-- DOCUMENTO --
========

No obstante, para que el desarrollo sea, además, duradero o sostenible, se requeriría que se satisfaga no solo las necesidades de las generaciones presentes, sino que no se comprometa la capacidad de las generaciones futuras para satisfacer las suyas. ¿De qué valdría que podamos ser más felices, si lo logramos a cambio de que nuestros hijos no puedan después serlo? Por consiguiente, esto implica que el concepto de desarrollo requiere incluir las limitaciones naturales del medioambiente, la organización social y la capacidad del propio planeta para absorber los efectos de las actividades humanas. Así, a las consideraciones económicas y sociales se le debían unir las ecológicas.

De ahí que el problema con los indicadores de crecimiento económico actuales es que no solo no incluyen los aspectos sociales, sino que tampoco toman en cuenta los impactos negativos sobre la sostenibilidad del medio ambiente. Así, por ejemplo, la anacrónica contabilidad utilizada puede seguir registrando crecimiento económico positivo, pese a una creciente e irreversible contaminación y destrucción ecológica. O simplemente puede registrar crecimiento por la extracción de recursos naturales, sin registrar su evidente agotamiento, lo que equivale a creer que se tiene más ingresos porque se venden las joyas de la abuela. Ante este problema ‘contable’, en los años 80 y 90 se desarrollaron varias metodologías e indicadores con el objetivo de medir la sostenibilidad del desarrollo.

Para corregir la contabilidad de la parte económica, las dos principales metodologías que se desarrollaron fueron del producto nacional neto verde, para incluir la valoración del efecto de la depreciación de los recursos naturales y la contaminación, y la de los ahorros genuinos, para medir el grado en que un país está invirtiendo las ganancias derivadas de la extracción de los recursos naturales en capital no natural producido o construido. Para la parte social, las dos principales metodologías desarrolladas fueron el índice de bienestar económico sostenible y el indicador de progreso genuino. Y las tres principales metodologías para medir la parte ecológica fueron la de la productividad primaria neta, basada en la capacidad de carga; la de la huella ecológica, comparando el grado de satisfacción de las demandas de consumo dentro de un mismo territorio; y la del espacio ambiental, midiendo la equidad en el uso de recursos respecto de la media mundial.

========

-- MATERIAL PROPORCIONADO --
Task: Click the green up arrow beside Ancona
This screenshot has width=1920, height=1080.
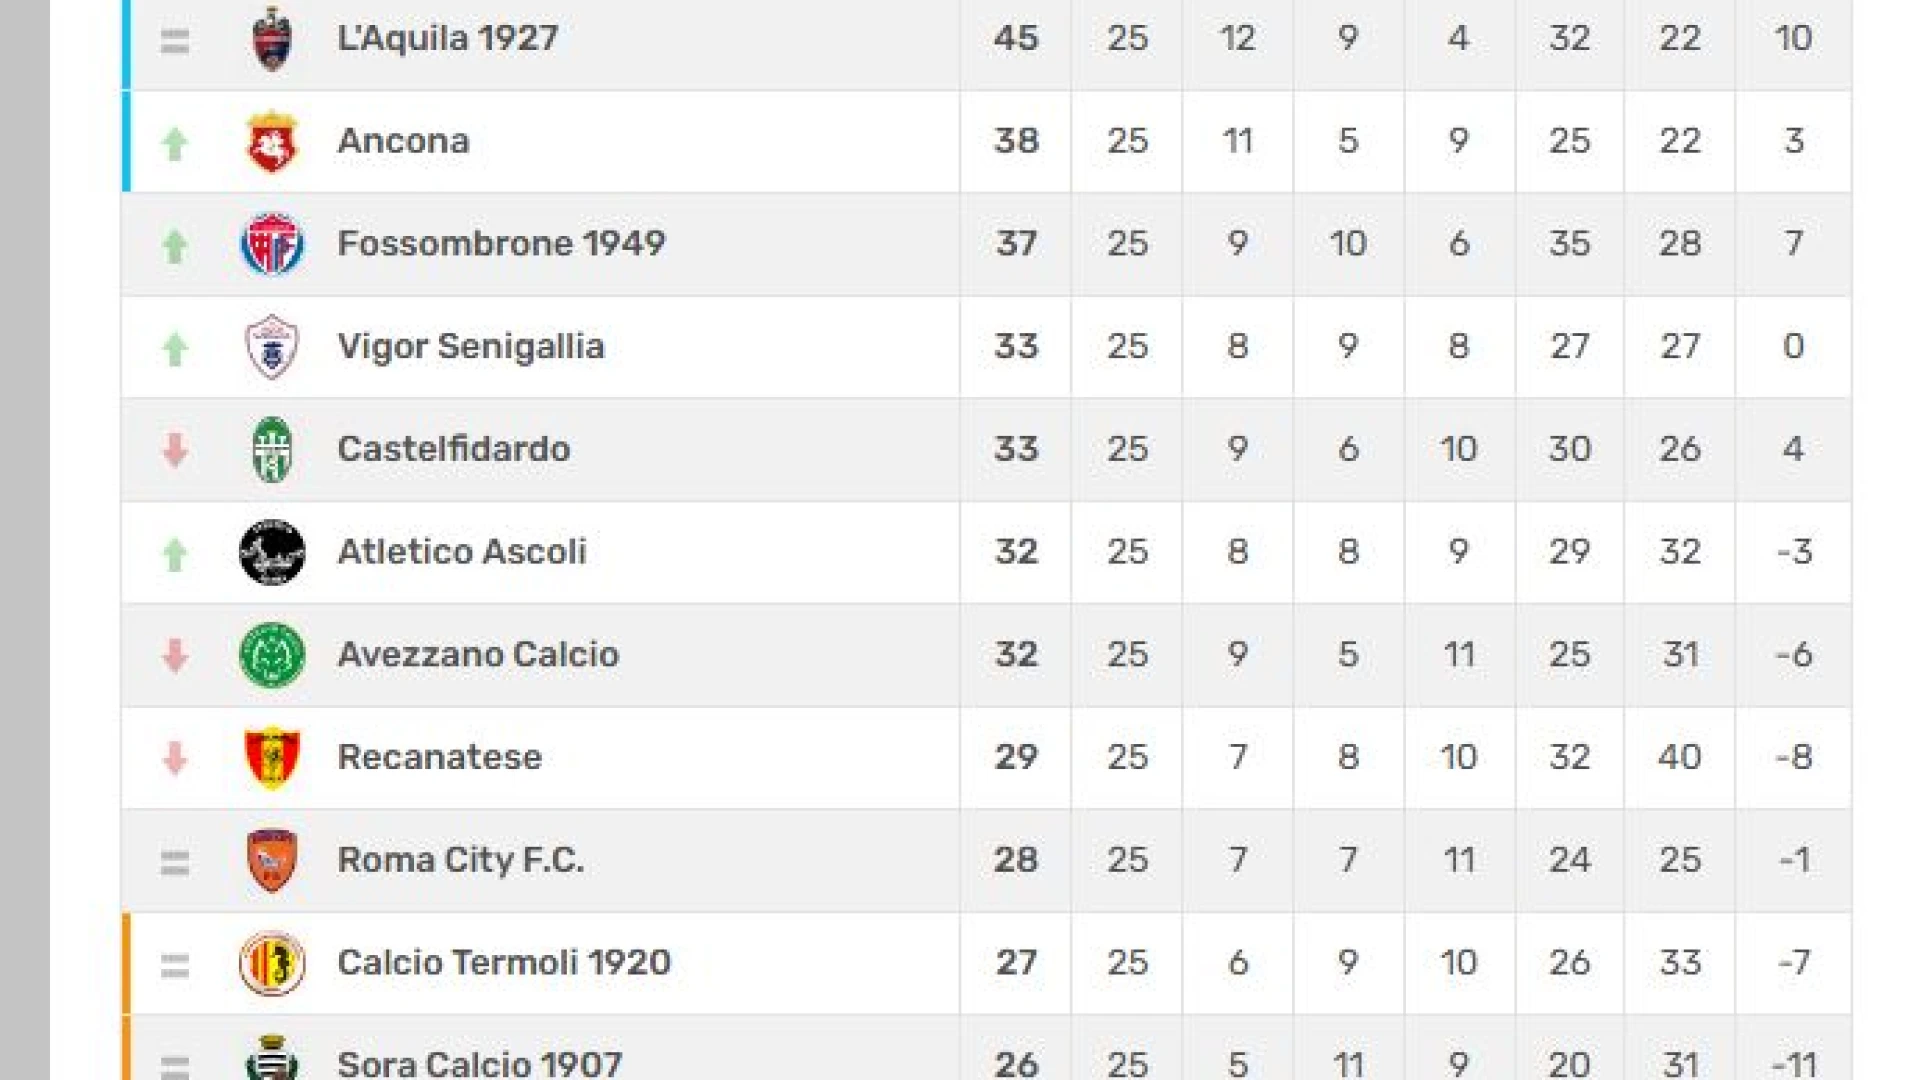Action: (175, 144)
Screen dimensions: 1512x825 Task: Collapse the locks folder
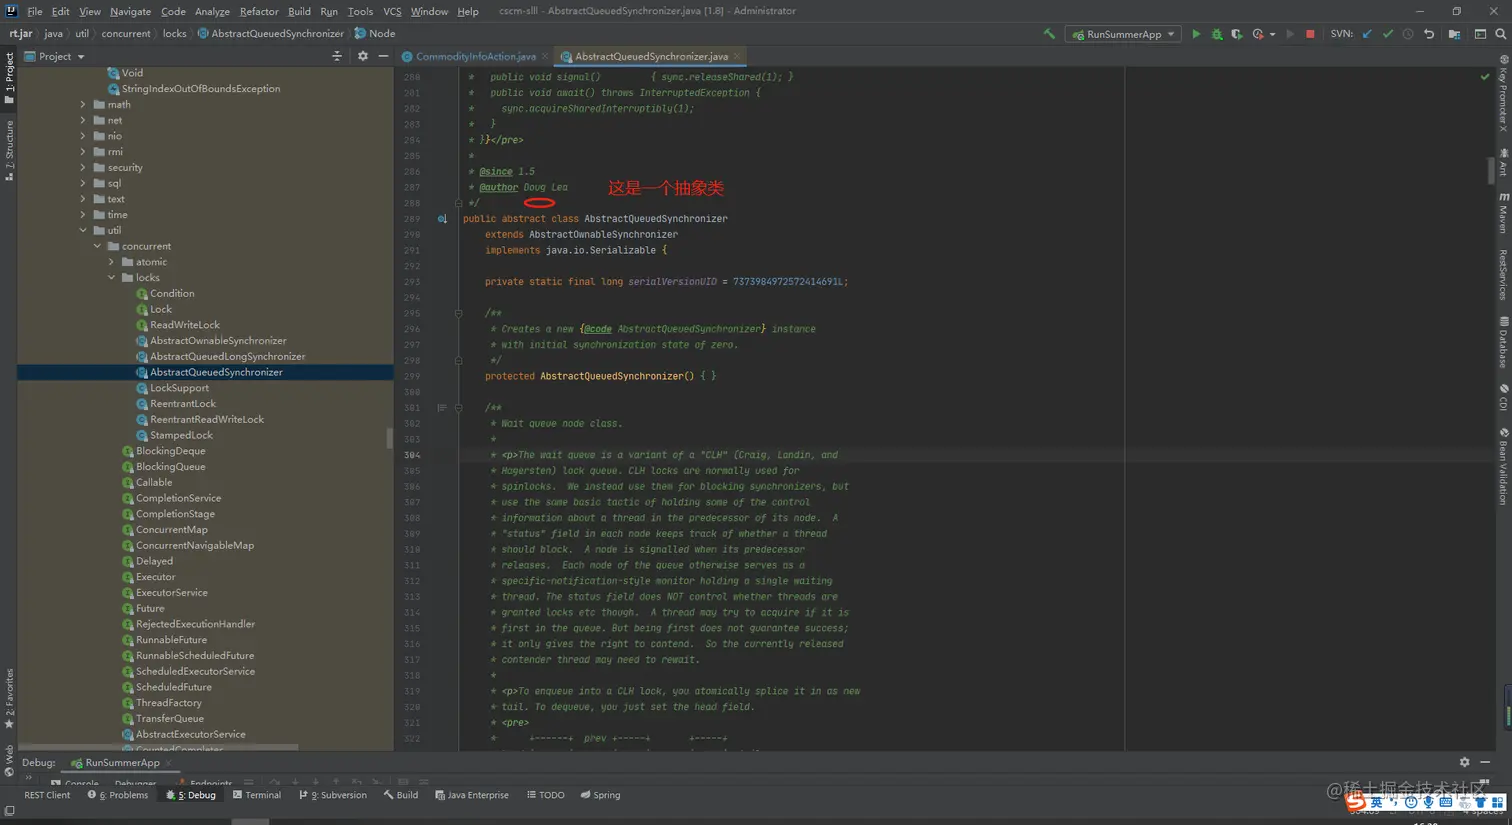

========

Según el documento sobre el desarrollo sostenible, ¿qué mide la metodología de los ahorros genuinos? Responde basándote únicamente en el documento.

Mide el grado en que un país está invirtiendo las ganancias derivadas de la extracción de los recursos naturales en capital no natural producido o construido.